## TESTO DELL'ESERCIZIO

_____

Pensate alla suggestiva, galiziana Tierra de Chà, contrada contadina in cui sono cresciute e tornate le due protagoniste, dopo anni di lontananza. Pensate a queste due pittoresche sorelle, le Inviernas, Dolores e Saladina, unite da un legame fortissimo, gelose l'una dell'altra, a metà del secolo scorso: la più giovane è bella e ha trovato un marito che ora non c'è più, l’altra è brutta, sdentata, puzza di aglio e cipolla. Entrambe mangiano fichi dolcissimi, vivono giorno dopo giorno senza pretese, ma sentono una forte calamitazione per il cinema e il pensiero di essere scritturate pare lambire le loro esistenze, fino a riempirle, a momenti. Nel frattempo fanno i conti con la rudezza di una vita povera e semplcie, dove sono altri i pensieri che le sfiniscono, tra cui alcuni misteri:
davvero il loro nonno defunto, un santero guaritore, depositario di medicine segrete, ha nascosto da qualche parte una cassetta in cui sono custoditi gli atti di compravendita dei cervelli degli abitanti del paese?
quale atto terribile le lega alla sparizione del marito di Dolores, pescatore di polipi rozzo e insensibile?
perché Tiernoamor strappa i denti dalle bocche dei morti? E cosa si nasconde dietro a quella stanza di casa sua, così ambigua?
Una galleria colorita di personaggi memorabili affianca le due sorelle, a partire dal goloso parroco don Manuel, la cui più grande preoccupazione è non tanto sostenere il suo gregge, quanto cercare di arraffare dalle sue pecorelle quanto più cibo può. E nel suo particolarismo si riflettono i compaesani:
«Il villaggio è una spina di pesce.
Una strada principale più ampia che sfocia in una piazza con un incrocio. Da entrambi i lati, viuzze piene di case di pietra scura a due piani, con tetti di pietra nera.
[...]
Il viale dei tigli.
E dietro le finestre, gli occhi. Gli stessi occhi di sempre.
Lì, tutto trascorre secondo la stagione. In estate si trebbia il grano e si vendemmia; a settembre la semina e il raccolto.
Lì c'erano quelli di sempre. Convinti che il mondo finisse alla curva della spina di pesce dove cominciavano a non vedersi più le case di Tierra del Chà».

_____

## DA FARE
(1) Rispondi a queste domande sul testo sulle sorelle Inviernas:
(a) Come si chiamano le due sorelle?
(b) Di che cosa si occupava il marito di Dolores?
(c) Qual è la più grande preoccupazione di don Manuel?
(2) Prosegui il testo sulle sorelle Inviernas dal punto in cui si interrompe.

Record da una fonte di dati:
_____

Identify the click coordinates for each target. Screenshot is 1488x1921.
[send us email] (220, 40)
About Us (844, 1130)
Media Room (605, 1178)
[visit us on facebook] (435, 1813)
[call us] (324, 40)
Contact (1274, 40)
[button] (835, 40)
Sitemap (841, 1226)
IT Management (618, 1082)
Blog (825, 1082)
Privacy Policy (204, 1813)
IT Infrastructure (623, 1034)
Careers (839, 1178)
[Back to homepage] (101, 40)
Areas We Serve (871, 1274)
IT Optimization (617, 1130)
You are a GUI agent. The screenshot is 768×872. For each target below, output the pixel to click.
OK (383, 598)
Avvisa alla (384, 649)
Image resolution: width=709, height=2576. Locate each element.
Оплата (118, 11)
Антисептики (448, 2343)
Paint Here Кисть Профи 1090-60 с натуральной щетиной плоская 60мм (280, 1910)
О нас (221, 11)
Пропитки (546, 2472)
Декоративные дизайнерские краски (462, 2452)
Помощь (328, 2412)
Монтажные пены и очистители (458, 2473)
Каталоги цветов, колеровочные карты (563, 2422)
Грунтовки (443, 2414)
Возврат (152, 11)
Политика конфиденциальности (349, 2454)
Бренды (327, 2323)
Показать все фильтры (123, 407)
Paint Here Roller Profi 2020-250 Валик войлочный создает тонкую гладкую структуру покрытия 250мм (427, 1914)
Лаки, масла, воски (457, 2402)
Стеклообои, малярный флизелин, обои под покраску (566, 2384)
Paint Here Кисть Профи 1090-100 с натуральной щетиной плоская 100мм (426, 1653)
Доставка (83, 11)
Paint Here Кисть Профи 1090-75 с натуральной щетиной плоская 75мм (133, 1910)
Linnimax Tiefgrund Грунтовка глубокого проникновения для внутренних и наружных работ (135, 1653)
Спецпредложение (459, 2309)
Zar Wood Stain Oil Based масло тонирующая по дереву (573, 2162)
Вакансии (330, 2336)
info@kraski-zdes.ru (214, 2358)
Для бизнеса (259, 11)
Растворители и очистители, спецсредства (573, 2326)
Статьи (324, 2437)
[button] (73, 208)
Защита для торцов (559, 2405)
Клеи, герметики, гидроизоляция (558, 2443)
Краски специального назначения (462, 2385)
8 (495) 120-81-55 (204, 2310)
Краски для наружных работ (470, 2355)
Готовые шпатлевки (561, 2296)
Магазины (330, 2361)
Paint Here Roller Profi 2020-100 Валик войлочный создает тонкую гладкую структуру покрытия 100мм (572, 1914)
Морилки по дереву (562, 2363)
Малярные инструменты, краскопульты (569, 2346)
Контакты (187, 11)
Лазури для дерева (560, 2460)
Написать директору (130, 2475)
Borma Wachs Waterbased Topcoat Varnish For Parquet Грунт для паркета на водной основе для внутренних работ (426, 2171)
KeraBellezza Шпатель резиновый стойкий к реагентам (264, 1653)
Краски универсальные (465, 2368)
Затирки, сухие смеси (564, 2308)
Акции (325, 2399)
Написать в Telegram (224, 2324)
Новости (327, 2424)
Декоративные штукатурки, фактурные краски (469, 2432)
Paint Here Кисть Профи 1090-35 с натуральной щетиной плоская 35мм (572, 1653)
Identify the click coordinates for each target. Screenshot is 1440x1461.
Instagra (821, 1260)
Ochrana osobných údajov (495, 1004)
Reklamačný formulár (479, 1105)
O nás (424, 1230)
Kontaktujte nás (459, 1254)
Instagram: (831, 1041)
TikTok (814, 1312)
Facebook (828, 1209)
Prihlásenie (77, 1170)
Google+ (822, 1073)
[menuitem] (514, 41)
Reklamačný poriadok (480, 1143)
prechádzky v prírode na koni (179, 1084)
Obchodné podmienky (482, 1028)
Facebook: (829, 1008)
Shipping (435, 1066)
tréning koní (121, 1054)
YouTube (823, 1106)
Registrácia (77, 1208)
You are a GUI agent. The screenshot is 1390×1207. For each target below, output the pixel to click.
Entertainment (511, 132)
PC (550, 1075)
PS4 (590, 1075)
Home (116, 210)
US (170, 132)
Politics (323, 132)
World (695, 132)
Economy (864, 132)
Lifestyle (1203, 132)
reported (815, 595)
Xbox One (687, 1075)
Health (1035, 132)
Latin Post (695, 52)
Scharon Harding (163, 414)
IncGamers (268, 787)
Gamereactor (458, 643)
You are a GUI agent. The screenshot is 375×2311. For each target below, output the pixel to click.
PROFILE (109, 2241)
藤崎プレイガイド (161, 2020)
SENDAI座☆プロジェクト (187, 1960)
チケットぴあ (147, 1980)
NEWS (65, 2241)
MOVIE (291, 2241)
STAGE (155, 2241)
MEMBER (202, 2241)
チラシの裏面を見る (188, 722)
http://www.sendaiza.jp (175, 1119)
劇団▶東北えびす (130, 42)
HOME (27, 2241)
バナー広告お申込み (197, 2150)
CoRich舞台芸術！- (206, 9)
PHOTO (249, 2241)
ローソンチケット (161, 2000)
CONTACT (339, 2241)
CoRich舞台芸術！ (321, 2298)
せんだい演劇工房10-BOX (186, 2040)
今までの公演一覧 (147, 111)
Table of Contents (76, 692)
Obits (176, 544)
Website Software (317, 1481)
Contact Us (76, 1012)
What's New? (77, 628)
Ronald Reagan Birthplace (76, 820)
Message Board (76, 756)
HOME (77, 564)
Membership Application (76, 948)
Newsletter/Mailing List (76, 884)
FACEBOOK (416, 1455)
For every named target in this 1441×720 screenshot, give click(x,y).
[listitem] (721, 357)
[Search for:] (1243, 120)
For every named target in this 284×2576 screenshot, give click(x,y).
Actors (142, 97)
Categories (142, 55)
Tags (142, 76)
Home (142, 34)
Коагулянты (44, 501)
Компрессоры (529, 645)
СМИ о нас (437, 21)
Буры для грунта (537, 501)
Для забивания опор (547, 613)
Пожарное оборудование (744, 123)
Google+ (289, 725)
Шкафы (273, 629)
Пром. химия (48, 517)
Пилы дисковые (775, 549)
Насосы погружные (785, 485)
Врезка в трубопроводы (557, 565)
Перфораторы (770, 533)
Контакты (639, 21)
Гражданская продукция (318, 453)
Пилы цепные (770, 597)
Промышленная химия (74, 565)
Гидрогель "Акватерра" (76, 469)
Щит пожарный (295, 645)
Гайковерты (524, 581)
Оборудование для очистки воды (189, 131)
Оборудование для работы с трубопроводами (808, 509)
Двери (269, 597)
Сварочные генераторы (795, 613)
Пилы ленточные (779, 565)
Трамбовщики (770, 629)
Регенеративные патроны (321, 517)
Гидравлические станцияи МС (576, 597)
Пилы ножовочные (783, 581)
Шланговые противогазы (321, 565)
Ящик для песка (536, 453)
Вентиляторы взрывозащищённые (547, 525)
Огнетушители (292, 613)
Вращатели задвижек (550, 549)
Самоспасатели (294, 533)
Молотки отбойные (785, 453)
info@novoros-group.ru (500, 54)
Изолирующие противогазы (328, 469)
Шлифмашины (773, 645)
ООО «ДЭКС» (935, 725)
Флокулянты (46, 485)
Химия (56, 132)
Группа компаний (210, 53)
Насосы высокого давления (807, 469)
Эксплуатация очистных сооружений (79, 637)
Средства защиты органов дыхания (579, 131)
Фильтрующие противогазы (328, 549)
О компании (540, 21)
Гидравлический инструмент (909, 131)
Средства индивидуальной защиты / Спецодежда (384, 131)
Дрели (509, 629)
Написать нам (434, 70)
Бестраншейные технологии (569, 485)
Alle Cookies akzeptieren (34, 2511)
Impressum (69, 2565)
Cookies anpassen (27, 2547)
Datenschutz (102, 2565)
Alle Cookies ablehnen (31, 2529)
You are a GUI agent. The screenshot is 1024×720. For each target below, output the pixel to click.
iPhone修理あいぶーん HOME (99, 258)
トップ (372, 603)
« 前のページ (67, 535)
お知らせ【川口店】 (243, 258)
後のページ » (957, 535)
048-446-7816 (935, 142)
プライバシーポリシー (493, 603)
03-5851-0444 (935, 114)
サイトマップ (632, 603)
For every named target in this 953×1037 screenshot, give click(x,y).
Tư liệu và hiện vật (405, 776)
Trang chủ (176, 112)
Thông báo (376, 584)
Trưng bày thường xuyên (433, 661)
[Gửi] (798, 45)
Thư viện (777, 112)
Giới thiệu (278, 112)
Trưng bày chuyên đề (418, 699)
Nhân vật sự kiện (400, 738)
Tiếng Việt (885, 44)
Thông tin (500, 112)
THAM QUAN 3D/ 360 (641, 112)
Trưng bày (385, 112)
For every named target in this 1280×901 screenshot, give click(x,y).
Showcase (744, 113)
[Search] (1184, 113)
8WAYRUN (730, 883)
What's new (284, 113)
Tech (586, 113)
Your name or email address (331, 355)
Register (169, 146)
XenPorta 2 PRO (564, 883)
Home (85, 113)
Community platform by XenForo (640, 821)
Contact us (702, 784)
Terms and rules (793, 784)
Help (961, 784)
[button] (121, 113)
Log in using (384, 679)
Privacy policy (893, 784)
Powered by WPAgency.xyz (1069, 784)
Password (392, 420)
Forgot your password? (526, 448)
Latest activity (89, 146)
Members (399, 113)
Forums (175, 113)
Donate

_____

## RISPOSTE AI COMPITI
(1)
(a) Dolores e Saladina.
(b) Era un pescatore di polipi.
(c) Arraffare dalle sue pecorelle quanto più cibo può, più che sostenere il suo gregge.

(2)
Cristina Sànchez-Andrade, nata a Santiago di Compostela nel 1968, giornalista, critica letteraria e traduttrice di classici dalla lingua inglese, porta avanti questo romanzo con una bella scrittura corposa, cadenzata dal tempo lontano che scorre, essenziale ma forte come la civiltà contadina che ci racconta e ogni tanto si intravedono contaminazioni latino-americane soprattutto nella rappresentazione dell' "alvea" quasi primordiale: qui, come a Macondo, ad esempio, all'inizio mancano luce elettrica, cavi telefonici e bagni dentro le case. Oppure avvengono fenomeni soprannaturali come la comparsa innaturale di nuvole di farfalle, di marqueziana memoria. E dal momento che questo microcosmo porta in sé tutti i cicli, anche qui, in alcune pagine, la morte incombe sovrana e perfino densa di fascino:
«Vecchia. Alta. Secca.
La sentì arrivare con il suo odore violento di mele marce, la sentì arrivare e schivare le carni di chi le dormiva al fianco; è il vento che comincia a soffiare dal nord. La sentì arrivare, densa, insistente, con chi parlavi? La sentì arrivare accompagnata dalla sua musica di quasi niente.
La morte arrivò gironzolando come un animale che si porta dietro una fame atavica, segreto di sangue, segreto di voce e carne, gridando: Sono arrivata, sono io, l'unica davvero uguale per tutti, non hai paura di me?».